Raft is getting quite popular, because people find it easy to follow the instructions of the paper, but this can be slightly deceptive. For example, using stable storage for your state is essential for crash-safety (meaning fsync-ing before answering), but I don't see where Hashicorp's raft implementation does that. Raft relies on the combination of several rules to reach consensus reliably, for which Ongaro has given a rather elaborate proof using 20 pages of TLA+ in his thesis. It's quite easy to make a mistake in your implementation and break one of the rules. The same goes for Paxos, but the rules are, at least to some extent, more obvious.

A big benefit of Raft is that it already includes quite a few optimizations that would be necessary to make a Multi-Paxos implementation efficient, and you don't have to come up with them yourself. You can generally expect Raft implementations to outperform Multi-Paxos implementations. On the other hand, Multi-Paxos can be tailored to a specific use-case, such as Google's Megastore, Chubby and Spanner, which would be much more difficult with Raft.

jpgvm · on Feb 28, 2016

The Hashicorp implementation is normally used with the BoltDB store, which is stable on disk. You can find it in the hashicorp/raft-boltdb package.

otoolep · on Feb 28, 2016

Yeah, rqlite enables the BoltDB storage option.

ignoramous · on Feb 28, 2016

Since SQLite can do in-memory, does this now make a good replacement for distributed in-memory databases like memSQL and voltDB? Also, could this act as a replacement to memcached/redis?

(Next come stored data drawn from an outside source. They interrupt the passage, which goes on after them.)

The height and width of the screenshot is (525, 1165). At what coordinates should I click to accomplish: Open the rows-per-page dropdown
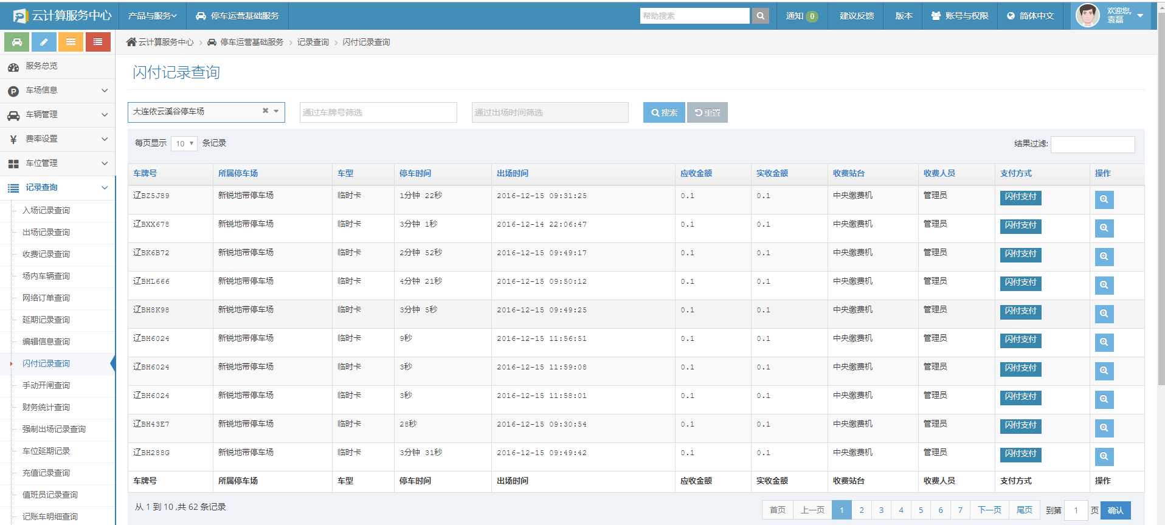tap(184, 143)
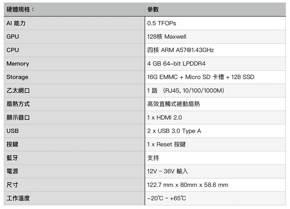Screen dimensions: 290x209
Task: Click the 2 x USB 3.0 Type A value
Action: click(174, 131)
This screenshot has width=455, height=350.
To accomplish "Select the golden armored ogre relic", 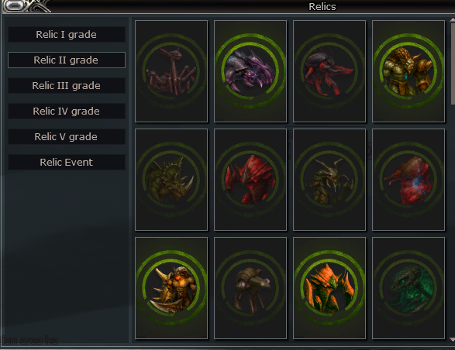I will pyautogui.click(x=408, y=71).

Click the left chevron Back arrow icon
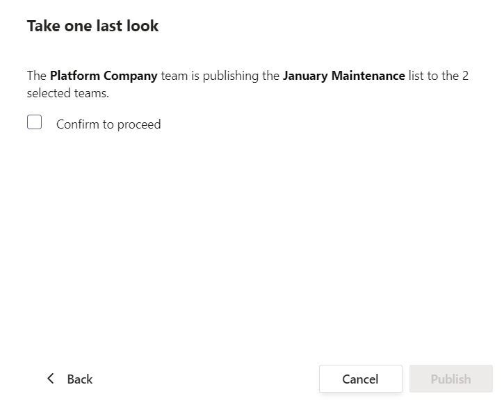pos(50,379)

To me, it looks like there's a explosion in database solutions, that most solutions are converging with overlapping set of features.

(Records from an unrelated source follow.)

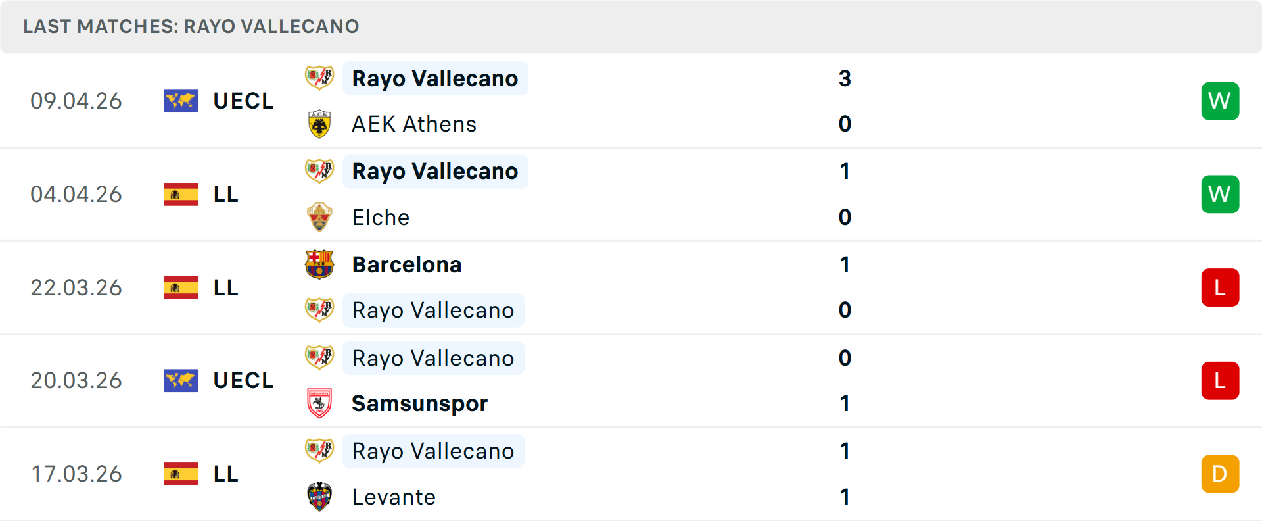Open the Samsunspor club badge
The width and height of the screenshot is (1262, 521).
(319, 403)
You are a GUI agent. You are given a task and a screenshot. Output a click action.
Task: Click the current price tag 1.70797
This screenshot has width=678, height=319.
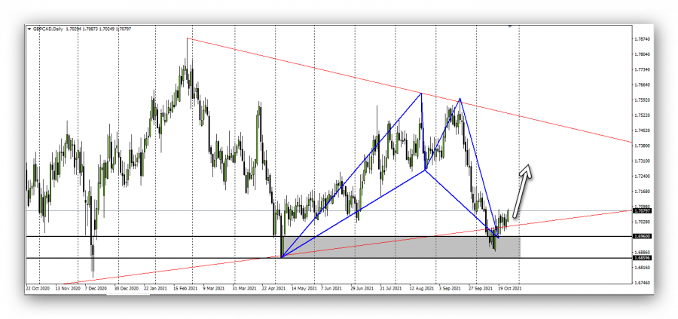click(x=642, y=211)
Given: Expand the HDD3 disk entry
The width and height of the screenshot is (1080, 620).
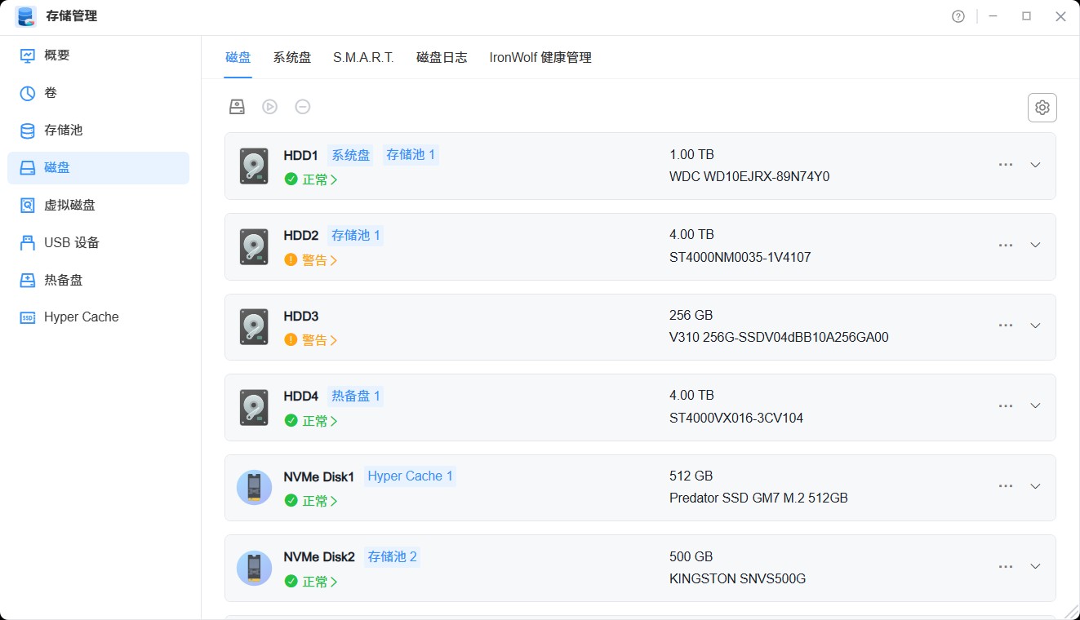Looking at the screenshot, I should [1035, 326].
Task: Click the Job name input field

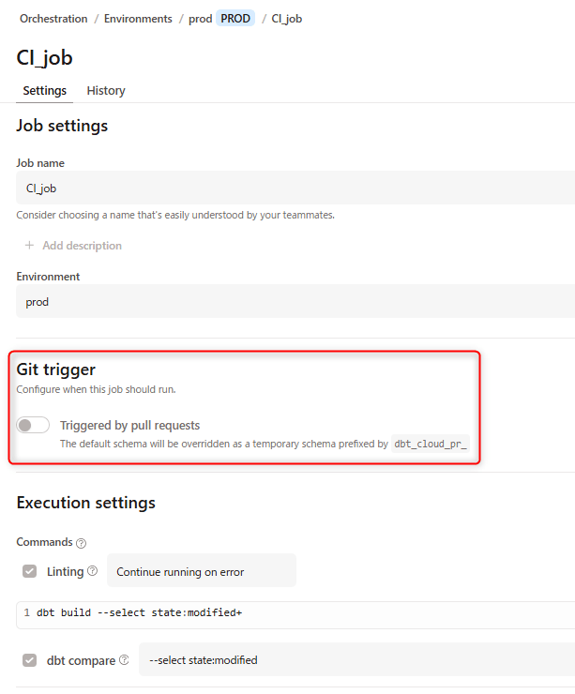Action: [295, 188]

pkolaczk · on Feb 28, 2016

To me it doesn't make a good replacement. It is replicated, but not scalable. All the hard work is thrown at the leader.

otoolep · on Feb 28, 2016

That's right. I wouldn't claim that rqlite is scalable. That's not the point.

api · on Feb 27, 2016

Was thinking of doing this myself! Awesome.

pkolaczk · on Feb 28, 2016

The description suggests it was fault-tolerant, but then I read about all writes and queries going through a single leader, which is an obvious SPOF. Even if temporary, SPOF is still a SPOF.

allengeorge · on Feb 28, 2016

You can have a leader and still be fault tolerant...

At any rate, if the leader dies another member of the cluster is elected and operations proceed. Yes, it's not "always available", but that's the trade-off you make when you impose strong consistency.

pkolaczk · on Feb 28, 2016

"Not always available" means "not fault tolerant" to me.

You can have strong consistency with no leader and no temporary SPOF with Egalitarian Paxos. And even with standard Paxos/Raft it is possible to architect the system to not have a single leader, but multiple leaders responsible for different partitions of data.

allengeorge · on Feb 29, 2016

Even if you had multiple leaders responsible for different partitions you'd still be (temporarily) unavailable if the leader died, so...while you have improved the system's availability characteristics you haven't changed the underlying fault model.

Also, keep in mind that not everything has to go through the leader. If your application is OK with stale reads you can read committed data from any follower, allowing you to be available (for some definition of available) while the master is down.

Also, IIRC most practical strongly-consistent systems aren't egalitarian (I'd love to hear otherwise) and instead, rely on a leader.

otoolep · on Feb 28, 2016

Relative to a single SQLite database, rqlite is pretty fault-tolerant.